Hacker News new | ask | show | jobs
by joe_the_user 2952 days ago
I wish more effort had been made by e.g. Pearl to look into this and unify his approach with what had already been thought of, especially because it turns me off a lot when someone tries to create a "whole new paradigm" and it starts to feel like they want to generate sexy marketing hype about it, rather than to say hey, this is an extension or connection or alternative of this older idea already in the topic of machine learning...

I think you wind-up with a situation where the none of the less-than mainstream of conceptions intelligence will have further parts added. Instead, each becomes associated with a single individual's career. It's something of the nature of academia, a situation that made sense when scientific models and approaches were "small" enough to be fully encompassed by an individual.

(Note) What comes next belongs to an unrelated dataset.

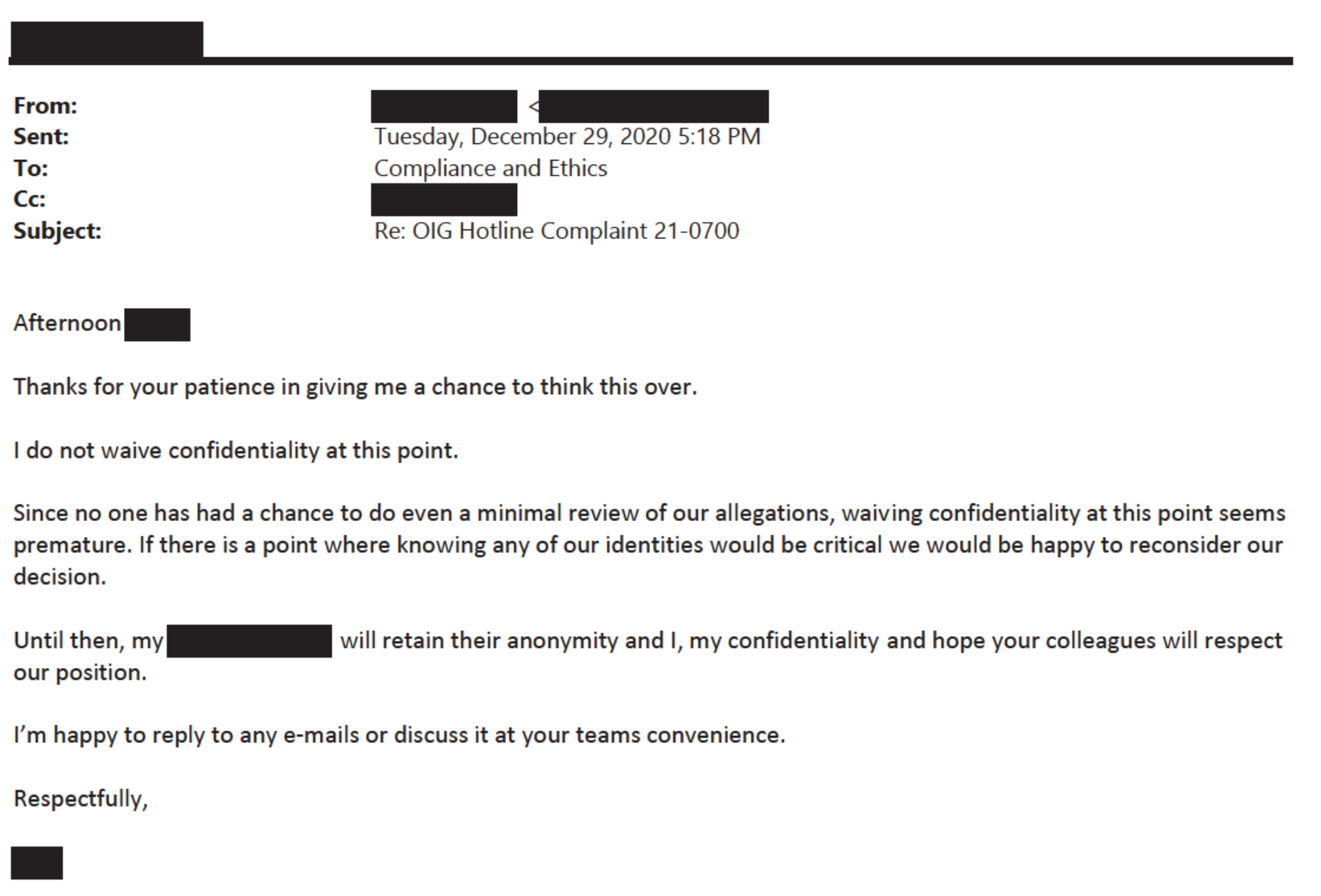
Task: Click 'I do not waive confidentiality' line
Action: pyautogui.click(x=236, y=451)
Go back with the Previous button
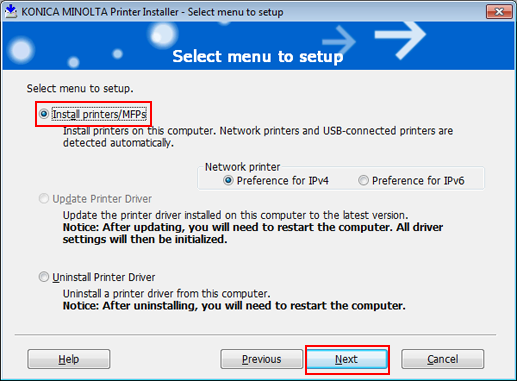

But you have the problem models aren't naturally modular. Whether X model extend Y model is something of a judgment call. What makes one like or not-like another model is a matter of both the structure of the model and the reasoning behind the model.

Moreover, consider ten programmers creating one computer program tend to proportionately less productive than one programmer creating a program (ie, they work much less than 10x as fast as a rule). Ten theorists putting together one single theory may face a similar or greater problem of diminishing return and coordination.

2 comments

The development of Quantum Field Theory is a good example where >10 people all collaborated to come up with a framework that integrated the viewpoints of multiple theorists with radically different approaches, rather than every new contributor forking a personalized version of the previous theory.

Consider, for example, the way Freeman Dyson combined the graphical approach of Feynmann with Schwinger's more formal methods.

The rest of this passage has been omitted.